Untuk urusan makan, mereka tinggal memilih menu sejak pagi hingga malam. Bahkan menu mereka pun tak jarang yang didatangkan dari rumah makan. Urusan tidur mereka sudah disediakan tempat tenda yang bagus, bahkan ada pula yang disewakan rumah di dekat lokasi perkemahan. Urusan mandi dan cuci mereka sudah disediakan air bersih dan kamar mandi. Semua guru dan pendamping akhirnya terlibat dalam urusan pemenuhan kebutuhan anak-anak. Itu semua adalah contoh-contoh perbedaan yang signifikan antara kegiatan pramuka era dahulu dan sekarang.
 Maka jika kemudian ada pertanyaan tepatkah mereka  dalam mendampingi anak-anak  dengan cara yang demikian, dan bagaimana semestinya tugas pembina  dalam mendampingi anak-anak? Tentu kita harus merenung sejenak.
Anak-anak tidak akan menikmati makna dari sebuah kegiatan perkemahan ketika semua fasilitas disediakan, bahkan secara VIP. Anak tidak akan menemukan arti penting dari sebuah pembentukan karakter.
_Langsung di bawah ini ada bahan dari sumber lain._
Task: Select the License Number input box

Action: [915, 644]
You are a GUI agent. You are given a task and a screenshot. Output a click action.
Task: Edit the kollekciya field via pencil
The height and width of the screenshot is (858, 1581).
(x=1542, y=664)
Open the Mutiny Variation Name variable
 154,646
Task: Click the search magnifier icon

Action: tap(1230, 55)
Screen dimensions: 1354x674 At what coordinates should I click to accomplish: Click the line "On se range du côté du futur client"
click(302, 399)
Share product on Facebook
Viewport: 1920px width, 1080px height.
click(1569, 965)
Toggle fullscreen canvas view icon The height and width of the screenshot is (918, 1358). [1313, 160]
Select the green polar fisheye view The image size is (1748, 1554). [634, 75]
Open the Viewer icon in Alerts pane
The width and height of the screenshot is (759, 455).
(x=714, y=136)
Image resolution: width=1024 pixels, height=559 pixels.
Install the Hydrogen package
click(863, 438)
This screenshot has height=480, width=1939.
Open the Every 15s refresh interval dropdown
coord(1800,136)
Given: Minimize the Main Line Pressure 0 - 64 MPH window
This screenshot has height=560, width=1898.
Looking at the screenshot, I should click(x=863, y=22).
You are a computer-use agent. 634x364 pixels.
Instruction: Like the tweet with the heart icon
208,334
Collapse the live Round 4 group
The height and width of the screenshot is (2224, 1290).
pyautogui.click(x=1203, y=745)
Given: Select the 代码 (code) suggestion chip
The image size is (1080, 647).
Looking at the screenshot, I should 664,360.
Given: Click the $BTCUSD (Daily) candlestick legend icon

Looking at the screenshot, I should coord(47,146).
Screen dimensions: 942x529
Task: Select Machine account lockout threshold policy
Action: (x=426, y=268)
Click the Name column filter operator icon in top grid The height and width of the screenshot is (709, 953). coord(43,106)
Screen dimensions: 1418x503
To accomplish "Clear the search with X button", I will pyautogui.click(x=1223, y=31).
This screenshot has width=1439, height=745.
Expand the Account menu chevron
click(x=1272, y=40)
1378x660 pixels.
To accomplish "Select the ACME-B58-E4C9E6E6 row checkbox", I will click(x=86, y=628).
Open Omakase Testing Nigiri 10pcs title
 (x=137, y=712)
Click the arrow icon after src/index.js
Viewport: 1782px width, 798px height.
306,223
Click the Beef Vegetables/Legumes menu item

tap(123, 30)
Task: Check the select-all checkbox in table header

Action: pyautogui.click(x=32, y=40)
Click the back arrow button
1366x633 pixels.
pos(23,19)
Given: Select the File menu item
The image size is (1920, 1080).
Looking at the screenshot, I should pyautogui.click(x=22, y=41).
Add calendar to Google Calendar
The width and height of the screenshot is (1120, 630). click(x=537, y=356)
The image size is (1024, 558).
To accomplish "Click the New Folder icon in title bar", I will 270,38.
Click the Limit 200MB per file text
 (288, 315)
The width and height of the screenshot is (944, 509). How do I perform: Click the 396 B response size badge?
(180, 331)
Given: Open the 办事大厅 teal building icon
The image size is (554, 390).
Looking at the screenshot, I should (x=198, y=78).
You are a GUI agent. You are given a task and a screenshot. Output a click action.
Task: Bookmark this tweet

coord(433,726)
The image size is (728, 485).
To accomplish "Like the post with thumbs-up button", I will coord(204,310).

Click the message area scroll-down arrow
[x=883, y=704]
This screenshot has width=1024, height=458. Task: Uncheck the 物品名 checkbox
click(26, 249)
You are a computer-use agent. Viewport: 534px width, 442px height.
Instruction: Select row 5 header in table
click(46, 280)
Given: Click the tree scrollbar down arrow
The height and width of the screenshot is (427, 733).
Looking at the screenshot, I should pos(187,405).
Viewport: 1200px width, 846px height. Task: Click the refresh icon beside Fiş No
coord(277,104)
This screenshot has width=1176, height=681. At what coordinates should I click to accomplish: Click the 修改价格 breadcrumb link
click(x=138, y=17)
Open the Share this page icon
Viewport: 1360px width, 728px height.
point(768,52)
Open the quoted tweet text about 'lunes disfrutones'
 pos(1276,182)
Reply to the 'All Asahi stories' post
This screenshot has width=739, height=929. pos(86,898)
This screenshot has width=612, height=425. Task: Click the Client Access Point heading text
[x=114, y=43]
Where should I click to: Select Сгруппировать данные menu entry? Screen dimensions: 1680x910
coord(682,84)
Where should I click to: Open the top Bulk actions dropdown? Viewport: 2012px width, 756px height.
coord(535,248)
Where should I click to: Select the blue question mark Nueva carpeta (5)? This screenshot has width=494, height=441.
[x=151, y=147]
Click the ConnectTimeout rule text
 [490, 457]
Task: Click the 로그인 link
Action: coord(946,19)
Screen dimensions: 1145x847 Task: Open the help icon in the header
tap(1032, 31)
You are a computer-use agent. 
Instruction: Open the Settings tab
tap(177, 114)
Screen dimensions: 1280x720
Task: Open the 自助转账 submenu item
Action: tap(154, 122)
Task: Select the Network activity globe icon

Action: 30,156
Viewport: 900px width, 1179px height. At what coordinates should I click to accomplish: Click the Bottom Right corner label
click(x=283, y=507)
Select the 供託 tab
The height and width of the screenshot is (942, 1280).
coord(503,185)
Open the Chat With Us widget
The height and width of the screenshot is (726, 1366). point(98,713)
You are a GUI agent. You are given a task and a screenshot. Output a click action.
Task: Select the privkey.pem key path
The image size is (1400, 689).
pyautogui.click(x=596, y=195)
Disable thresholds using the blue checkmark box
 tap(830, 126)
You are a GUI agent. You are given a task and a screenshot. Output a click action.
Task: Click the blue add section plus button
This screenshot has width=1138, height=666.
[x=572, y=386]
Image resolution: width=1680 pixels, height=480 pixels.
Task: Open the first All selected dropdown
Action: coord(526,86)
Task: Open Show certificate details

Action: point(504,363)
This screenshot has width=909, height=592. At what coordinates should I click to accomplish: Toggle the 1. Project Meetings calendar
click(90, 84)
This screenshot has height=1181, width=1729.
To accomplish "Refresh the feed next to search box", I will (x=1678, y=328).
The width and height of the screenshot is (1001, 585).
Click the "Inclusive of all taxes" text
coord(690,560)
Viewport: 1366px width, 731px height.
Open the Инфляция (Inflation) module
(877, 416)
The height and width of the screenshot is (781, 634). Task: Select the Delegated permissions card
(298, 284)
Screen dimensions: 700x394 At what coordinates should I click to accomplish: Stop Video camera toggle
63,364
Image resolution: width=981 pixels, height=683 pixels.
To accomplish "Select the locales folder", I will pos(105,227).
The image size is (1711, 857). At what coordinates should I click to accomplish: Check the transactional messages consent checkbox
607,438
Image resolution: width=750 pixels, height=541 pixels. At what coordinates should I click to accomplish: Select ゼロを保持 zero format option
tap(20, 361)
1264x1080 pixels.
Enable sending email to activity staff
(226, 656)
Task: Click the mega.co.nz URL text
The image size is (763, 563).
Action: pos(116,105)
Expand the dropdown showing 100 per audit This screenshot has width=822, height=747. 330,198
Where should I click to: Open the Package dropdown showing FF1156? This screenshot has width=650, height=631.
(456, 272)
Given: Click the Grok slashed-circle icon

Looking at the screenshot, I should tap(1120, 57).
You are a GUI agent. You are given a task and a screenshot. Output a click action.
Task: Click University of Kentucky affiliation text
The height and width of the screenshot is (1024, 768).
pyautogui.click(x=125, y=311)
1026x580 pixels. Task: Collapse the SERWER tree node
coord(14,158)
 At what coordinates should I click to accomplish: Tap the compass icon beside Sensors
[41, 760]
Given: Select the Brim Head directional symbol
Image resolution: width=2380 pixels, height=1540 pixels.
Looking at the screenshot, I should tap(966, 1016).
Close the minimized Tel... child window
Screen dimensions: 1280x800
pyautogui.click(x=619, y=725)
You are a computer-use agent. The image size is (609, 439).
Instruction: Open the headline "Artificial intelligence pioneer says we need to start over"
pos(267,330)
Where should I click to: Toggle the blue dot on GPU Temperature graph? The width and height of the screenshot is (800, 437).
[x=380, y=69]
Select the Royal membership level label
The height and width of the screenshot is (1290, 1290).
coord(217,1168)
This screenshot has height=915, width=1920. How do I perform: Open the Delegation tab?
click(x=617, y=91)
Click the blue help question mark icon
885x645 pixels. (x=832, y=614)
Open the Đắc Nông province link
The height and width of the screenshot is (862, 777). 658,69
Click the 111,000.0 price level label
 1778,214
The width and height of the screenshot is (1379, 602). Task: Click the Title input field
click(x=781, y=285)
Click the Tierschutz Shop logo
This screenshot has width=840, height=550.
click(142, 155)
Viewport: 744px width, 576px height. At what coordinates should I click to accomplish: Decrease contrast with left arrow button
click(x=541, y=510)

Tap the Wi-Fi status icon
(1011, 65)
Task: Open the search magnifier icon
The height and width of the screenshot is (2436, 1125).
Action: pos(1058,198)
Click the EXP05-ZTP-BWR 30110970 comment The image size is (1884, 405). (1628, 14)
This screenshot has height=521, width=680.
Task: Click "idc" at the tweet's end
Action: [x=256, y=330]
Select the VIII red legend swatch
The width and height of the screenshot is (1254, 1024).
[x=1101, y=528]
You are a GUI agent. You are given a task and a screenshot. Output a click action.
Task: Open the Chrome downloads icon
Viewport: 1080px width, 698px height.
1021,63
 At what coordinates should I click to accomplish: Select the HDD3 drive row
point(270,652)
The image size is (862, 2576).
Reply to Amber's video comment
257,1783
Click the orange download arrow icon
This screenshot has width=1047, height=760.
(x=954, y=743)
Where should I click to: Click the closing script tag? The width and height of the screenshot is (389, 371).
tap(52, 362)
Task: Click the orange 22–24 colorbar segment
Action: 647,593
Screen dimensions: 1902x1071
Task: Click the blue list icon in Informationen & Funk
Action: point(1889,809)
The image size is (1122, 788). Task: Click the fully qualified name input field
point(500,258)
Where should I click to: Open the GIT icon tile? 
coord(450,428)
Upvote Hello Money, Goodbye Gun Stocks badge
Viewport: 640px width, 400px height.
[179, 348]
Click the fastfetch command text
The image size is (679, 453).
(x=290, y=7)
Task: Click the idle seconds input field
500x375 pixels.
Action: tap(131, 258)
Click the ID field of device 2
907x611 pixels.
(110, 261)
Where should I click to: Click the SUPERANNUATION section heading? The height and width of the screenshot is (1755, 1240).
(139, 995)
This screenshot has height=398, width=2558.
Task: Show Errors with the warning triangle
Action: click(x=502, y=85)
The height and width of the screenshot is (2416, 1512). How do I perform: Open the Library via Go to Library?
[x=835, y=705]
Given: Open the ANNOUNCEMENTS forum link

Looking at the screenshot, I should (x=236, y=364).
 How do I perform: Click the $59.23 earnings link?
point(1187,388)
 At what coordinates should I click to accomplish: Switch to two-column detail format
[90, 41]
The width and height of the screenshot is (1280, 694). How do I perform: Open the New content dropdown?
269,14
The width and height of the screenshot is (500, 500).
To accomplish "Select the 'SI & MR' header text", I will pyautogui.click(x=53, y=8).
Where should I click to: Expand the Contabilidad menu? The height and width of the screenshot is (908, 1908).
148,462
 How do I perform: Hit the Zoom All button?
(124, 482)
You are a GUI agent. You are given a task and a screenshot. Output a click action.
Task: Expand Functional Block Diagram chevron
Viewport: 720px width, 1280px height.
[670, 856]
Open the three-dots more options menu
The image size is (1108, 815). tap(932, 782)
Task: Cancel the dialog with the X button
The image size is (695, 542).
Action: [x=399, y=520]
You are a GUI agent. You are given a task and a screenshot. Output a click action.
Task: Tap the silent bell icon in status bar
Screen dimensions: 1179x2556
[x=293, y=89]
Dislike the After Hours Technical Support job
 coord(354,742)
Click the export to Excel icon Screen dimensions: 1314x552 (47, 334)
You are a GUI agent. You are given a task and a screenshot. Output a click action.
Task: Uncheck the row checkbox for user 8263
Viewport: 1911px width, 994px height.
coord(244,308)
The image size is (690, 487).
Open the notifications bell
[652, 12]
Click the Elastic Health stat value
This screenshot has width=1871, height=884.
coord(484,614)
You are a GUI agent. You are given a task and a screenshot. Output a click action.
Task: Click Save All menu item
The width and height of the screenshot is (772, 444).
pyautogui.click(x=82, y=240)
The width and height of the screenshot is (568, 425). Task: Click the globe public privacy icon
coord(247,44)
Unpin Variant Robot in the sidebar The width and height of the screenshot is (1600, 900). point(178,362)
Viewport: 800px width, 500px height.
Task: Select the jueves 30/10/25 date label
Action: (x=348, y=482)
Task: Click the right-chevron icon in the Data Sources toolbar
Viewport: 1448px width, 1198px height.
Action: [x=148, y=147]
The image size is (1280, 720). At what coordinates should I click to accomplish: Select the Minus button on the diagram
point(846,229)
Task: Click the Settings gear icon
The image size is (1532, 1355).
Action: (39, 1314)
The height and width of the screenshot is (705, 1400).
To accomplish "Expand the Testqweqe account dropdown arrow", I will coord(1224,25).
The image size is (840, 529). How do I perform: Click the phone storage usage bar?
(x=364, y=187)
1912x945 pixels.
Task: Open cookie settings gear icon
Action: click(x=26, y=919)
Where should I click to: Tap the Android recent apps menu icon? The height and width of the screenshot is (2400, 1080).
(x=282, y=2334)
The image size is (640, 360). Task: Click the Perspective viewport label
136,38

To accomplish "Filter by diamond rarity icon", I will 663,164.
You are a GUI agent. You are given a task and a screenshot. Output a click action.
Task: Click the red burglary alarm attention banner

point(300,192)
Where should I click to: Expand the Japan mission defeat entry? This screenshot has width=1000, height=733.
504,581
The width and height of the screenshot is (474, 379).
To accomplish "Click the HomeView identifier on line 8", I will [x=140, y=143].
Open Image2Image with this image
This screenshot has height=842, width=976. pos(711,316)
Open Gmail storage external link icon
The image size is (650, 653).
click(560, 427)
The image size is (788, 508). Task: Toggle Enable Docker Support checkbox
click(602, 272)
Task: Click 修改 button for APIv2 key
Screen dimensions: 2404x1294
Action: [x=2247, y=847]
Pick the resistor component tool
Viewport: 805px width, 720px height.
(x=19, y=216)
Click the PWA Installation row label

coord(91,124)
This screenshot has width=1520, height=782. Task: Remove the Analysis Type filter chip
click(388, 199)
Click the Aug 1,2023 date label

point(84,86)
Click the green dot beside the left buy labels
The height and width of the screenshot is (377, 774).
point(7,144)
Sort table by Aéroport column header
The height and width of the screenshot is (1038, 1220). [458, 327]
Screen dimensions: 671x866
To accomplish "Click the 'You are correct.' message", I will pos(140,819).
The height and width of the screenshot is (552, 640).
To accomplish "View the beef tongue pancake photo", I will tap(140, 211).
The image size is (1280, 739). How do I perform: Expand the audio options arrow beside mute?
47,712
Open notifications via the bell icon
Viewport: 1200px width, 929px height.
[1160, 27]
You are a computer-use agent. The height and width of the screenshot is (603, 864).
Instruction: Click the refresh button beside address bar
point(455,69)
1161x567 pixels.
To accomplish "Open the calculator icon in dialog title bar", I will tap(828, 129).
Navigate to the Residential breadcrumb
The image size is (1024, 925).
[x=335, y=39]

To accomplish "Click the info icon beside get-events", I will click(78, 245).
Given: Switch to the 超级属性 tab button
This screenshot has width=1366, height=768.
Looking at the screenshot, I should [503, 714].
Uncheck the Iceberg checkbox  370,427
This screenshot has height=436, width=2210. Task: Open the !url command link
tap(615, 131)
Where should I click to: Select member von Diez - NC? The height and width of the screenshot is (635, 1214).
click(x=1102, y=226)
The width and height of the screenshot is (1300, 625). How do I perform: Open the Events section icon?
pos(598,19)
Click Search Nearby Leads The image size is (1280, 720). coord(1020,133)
Dengan menu makan dari rumah makan, anak tidak akan pernah mengalami makan nasi mengkal. Dengan penyediaan fasilitas mandi dan cuci, mereka tidak pernah akan mengalami betapa nikmatnya air sungai. Dengan penyediaan tenda yang bagus atau bahkan disewakan tempat khusus, mereka tak akan merasakan seperti apa tidur di atas rumput di tengah perkemahan dengan hawa yang dingin. Akhirnya karakter mereka pun tak akan terbentuk sebagaimana yang diharapkan.

Pembina pendamping mestinya memiliki peran mendampingi dalam arti yang sebenar-benarnya. Mereka berfungsi mengawasi keselamatan, menjadi pembimbing dalam hal anak mengalami kesulitan yang mereka benar-benar tak mampu mengatasinya, serta mengarahkan kepada masalah pembentukan karakter yang sejati. Bukan mengambil alih tugas dan kegiatan anak apalagi melakukan kecurangan. Membiarkan anak-anak menghadapi dan memecahkan sendiri terhadap permasalahan baik secara individu maupun kelompoknya adalah sikap yang sangat bijak. Sebab dengan begitu mereka akan  mendapatkan pengalaman hidup dengan beragam persoalan yang harus mereka pecahkan.